• **What is required**:
Take the line containing "Image resolution: width=660" and every line below it through the end of the entries, and output them verbatim, pictures excluded.

• **Data extracts**:
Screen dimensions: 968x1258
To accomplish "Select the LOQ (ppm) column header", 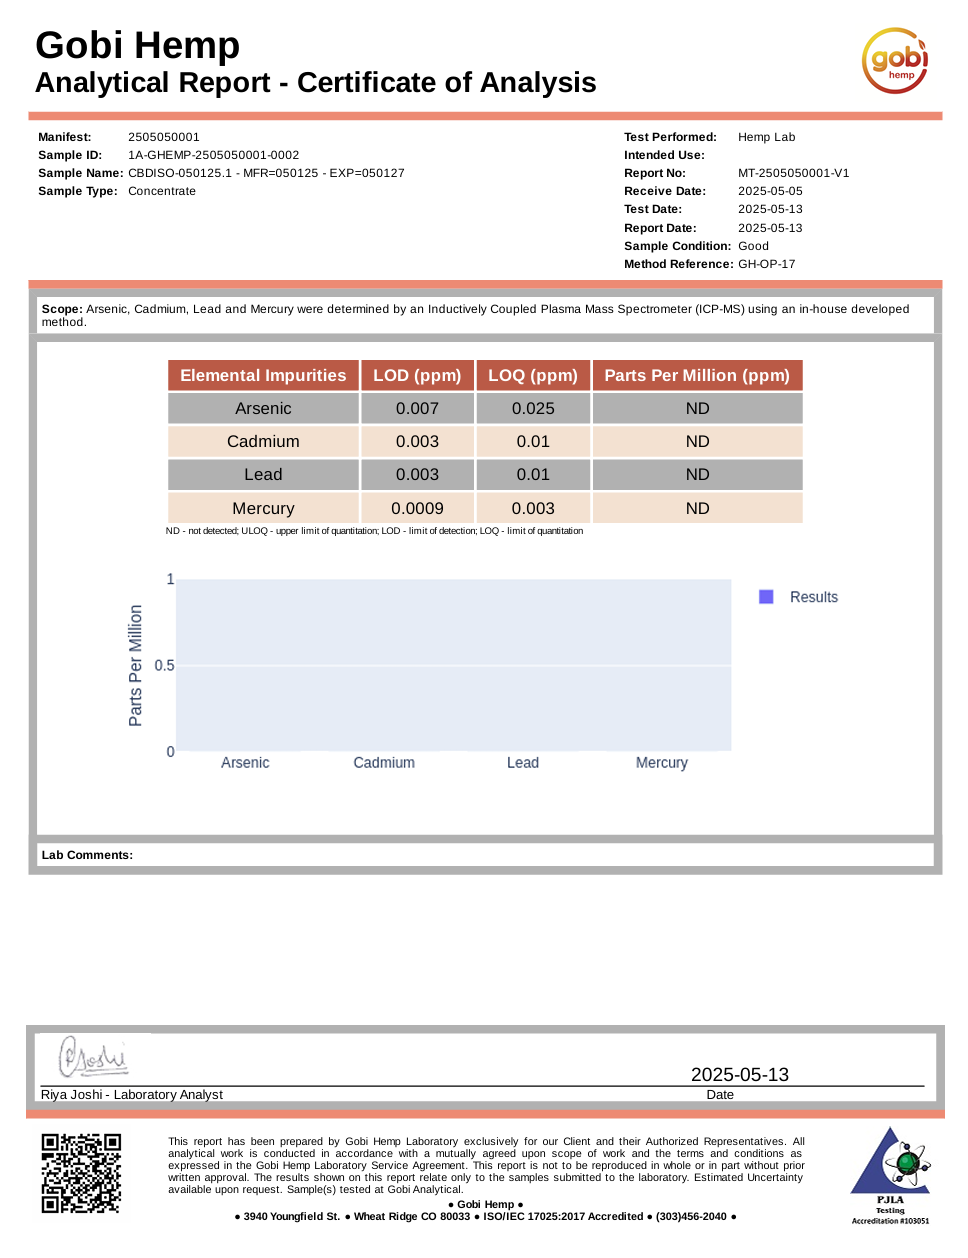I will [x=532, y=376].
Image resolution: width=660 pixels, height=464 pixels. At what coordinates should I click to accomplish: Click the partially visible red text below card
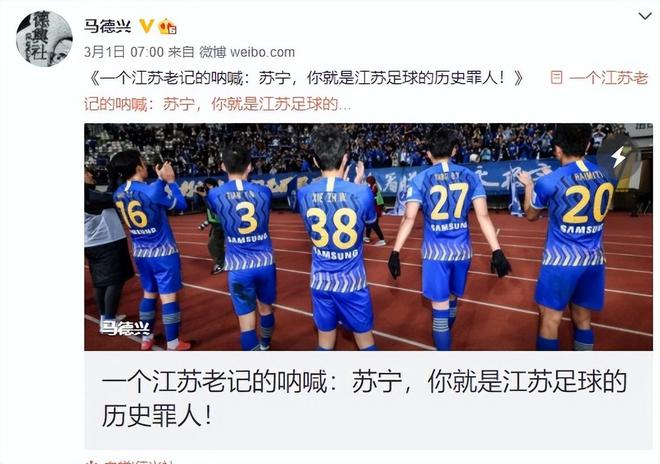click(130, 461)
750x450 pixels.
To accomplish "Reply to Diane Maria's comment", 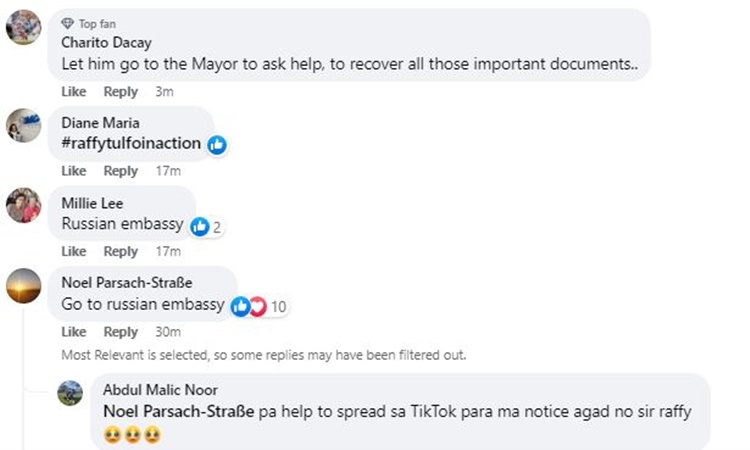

• **Task response**:
Image resolution: width=660 pixels, height=464 pixels. At what coordinates should I click to accomplish: Click the partially visible red text below card
click(130, 461)
750x450 pixels.
To accomplish "Reply to Diane Maria's comment", 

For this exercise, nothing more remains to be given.